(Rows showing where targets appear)
--- begin ---

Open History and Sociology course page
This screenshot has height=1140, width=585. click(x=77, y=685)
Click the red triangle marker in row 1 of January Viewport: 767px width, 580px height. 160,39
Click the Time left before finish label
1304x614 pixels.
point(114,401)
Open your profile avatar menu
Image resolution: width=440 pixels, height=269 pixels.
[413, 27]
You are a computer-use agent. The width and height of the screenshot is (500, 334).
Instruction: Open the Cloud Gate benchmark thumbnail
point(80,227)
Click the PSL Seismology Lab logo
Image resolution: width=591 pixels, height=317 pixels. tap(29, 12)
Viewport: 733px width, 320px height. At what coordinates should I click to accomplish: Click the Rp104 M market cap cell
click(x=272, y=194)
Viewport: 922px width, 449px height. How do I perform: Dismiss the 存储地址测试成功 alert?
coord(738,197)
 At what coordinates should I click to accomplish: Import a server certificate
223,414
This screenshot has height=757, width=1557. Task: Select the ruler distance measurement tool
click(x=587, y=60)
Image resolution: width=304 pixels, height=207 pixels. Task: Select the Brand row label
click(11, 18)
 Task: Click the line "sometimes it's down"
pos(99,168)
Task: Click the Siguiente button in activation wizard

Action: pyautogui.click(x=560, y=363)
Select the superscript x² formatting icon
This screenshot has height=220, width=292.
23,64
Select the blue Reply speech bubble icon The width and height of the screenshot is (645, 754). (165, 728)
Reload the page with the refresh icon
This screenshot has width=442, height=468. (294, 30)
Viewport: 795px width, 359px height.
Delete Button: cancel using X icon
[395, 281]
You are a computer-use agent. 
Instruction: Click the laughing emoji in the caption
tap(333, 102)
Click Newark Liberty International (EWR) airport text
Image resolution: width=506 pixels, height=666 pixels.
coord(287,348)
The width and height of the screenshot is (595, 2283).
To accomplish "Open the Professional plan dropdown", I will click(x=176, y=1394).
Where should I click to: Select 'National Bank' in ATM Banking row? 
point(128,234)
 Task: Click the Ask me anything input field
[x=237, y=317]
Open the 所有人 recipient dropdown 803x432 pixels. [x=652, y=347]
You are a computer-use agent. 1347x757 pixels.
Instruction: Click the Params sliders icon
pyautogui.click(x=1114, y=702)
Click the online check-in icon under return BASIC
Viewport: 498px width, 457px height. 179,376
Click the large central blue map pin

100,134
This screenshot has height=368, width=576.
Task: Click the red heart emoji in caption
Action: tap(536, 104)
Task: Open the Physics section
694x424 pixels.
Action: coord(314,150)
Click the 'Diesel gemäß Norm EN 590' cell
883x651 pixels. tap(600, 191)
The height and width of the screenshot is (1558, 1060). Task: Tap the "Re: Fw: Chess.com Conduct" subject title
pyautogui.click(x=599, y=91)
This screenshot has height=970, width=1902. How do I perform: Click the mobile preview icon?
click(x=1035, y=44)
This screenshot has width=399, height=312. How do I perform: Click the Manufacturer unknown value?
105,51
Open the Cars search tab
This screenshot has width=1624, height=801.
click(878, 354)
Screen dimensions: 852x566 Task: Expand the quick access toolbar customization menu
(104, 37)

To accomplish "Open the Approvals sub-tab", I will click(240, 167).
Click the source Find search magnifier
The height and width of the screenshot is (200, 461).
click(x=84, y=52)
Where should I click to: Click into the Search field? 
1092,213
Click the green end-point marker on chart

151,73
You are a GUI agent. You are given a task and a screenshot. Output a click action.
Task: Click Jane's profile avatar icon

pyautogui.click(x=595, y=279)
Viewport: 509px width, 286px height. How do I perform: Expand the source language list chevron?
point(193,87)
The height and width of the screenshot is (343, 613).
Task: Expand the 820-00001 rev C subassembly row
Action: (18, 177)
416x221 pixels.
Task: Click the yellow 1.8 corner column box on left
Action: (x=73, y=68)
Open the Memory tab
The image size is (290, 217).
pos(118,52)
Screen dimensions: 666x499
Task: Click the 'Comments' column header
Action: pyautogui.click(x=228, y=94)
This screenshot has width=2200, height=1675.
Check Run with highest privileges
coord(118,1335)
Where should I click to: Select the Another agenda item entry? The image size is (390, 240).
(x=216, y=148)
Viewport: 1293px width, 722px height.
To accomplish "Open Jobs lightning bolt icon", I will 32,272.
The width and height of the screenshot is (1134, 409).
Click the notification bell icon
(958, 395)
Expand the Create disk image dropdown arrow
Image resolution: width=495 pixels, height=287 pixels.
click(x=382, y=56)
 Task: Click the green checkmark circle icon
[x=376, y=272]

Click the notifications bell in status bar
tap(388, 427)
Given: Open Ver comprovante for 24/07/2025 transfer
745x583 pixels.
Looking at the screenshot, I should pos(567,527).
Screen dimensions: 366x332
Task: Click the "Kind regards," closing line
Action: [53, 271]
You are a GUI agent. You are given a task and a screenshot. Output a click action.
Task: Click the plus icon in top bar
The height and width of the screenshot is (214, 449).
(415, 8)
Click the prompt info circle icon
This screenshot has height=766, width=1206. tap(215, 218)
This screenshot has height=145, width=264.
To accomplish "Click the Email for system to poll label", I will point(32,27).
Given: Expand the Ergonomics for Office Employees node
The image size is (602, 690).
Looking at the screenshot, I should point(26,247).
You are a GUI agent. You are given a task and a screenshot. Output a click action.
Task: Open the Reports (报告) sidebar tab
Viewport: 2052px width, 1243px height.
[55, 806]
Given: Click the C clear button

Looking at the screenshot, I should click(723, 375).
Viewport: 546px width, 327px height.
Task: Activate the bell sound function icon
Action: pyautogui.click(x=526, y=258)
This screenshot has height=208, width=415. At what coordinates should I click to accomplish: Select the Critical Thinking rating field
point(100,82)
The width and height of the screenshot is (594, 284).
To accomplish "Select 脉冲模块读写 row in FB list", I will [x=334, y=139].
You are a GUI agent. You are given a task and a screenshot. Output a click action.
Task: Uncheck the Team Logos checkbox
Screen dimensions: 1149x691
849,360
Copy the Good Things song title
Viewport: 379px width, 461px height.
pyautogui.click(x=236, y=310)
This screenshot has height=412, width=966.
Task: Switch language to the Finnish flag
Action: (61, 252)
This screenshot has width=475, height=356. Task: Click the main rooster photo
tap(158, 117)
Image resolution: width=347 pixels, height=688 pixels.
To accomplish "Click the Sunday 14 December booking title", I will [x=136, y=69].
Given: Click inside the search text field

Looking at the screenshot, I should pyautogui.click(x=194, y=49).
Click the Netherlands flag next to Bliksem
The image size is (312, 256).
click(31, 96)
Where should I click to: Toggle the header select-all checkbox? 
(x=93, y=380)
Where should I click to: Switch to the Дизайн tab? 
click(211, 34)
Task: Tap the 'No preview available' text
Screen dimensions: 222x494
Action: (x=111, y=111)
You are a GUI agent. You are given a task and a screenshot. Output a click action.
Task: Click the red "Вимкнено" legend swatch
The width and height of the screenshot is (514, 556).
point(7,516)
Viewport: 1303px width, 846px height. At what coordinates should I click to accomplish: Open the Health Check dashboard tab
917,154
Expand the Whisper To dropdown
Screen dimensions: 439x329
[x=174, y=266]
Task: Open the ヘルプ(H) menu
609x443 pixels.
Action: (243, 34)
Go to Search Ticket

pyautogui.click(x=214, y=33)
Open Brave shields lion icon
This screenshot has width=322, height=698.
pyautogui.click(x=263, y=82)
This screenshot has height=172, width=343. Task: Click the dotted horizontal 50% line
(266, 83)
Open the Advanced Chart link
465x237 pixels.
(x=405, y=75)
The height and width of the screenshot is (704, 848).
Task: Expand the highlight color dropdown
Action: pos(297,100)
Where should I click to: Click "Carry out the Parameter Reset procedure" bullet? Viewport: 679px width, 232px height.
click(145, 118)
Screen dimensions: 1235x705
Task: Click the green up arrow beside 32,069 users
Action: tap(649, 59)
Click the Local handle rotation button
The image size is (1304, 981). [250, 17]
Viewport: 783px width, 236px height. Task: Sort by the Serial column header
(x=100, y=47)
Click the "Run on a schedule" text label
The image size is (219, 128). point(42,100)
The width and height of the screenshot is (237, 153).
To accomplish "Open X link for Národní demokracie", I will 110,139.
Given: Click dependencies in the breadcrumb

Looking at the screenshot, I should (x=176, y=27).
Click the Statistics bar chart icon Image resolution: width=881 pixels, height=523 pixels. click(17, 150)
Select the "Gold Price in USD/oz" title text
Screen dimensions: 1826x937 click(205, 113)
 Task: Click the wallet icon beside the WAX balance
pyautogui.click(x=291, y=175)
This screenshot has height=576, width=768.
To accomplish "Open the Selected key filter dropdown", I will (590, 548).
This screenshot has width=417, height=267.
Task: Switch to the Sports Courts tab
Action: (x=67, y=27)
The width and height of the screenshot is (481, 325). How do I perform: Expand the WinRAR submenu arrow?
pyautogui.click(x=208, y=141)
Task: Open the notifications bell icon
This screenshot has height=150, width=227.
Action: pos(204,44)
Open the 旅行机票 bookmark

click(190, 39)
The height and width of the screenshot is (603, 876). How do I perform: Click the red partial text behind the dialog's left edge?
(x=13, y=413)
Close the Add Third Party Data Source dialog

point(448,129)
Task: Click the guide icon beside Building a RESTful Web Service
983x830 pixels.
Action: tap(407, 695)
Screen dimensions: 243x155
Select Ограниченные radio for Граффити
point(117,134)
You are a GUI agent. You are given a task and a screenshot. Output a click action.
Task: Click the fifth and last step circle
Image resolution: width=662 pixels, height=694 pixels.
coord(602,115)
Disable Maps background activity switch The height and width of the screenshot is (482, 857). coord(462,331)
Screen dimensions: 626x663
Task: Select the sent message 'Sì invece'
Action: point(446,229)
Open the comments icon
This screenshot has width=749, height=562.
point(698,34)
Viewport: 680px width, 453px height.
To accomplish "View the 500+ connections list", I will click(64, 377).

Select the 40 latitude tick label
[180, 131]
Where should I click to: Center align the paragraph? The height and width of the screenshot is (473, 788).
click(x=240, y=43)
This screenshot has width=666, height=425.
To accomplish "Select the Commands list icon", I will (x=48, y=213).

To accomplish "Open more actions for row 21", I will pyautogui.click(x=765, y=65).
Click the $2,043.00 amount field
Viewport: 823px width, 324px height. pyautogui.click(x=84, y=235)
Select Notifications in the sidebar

--- end ---

* **DIRECTIONS FOR THIS TASK**
Rewrite everything in the listing from the line containing "This screenshot has height=172, width=343." down to the line containing "Action: pos(297,100)", swapping "dotted" for "dashed" and leaving all else unchanged.

* **ANSWER TO THIS EXERCISE**
This screenshot has height=172, width=343. Task: Click the dashed horizontal 50% line
(266, 83)
Open the Advanced Chart link
465x237 pixels.
(x=405, y=75)
The height and width of the screenshot is (704, 848).
Task: Expand the highlight color dropdown
Action: pos(297,100)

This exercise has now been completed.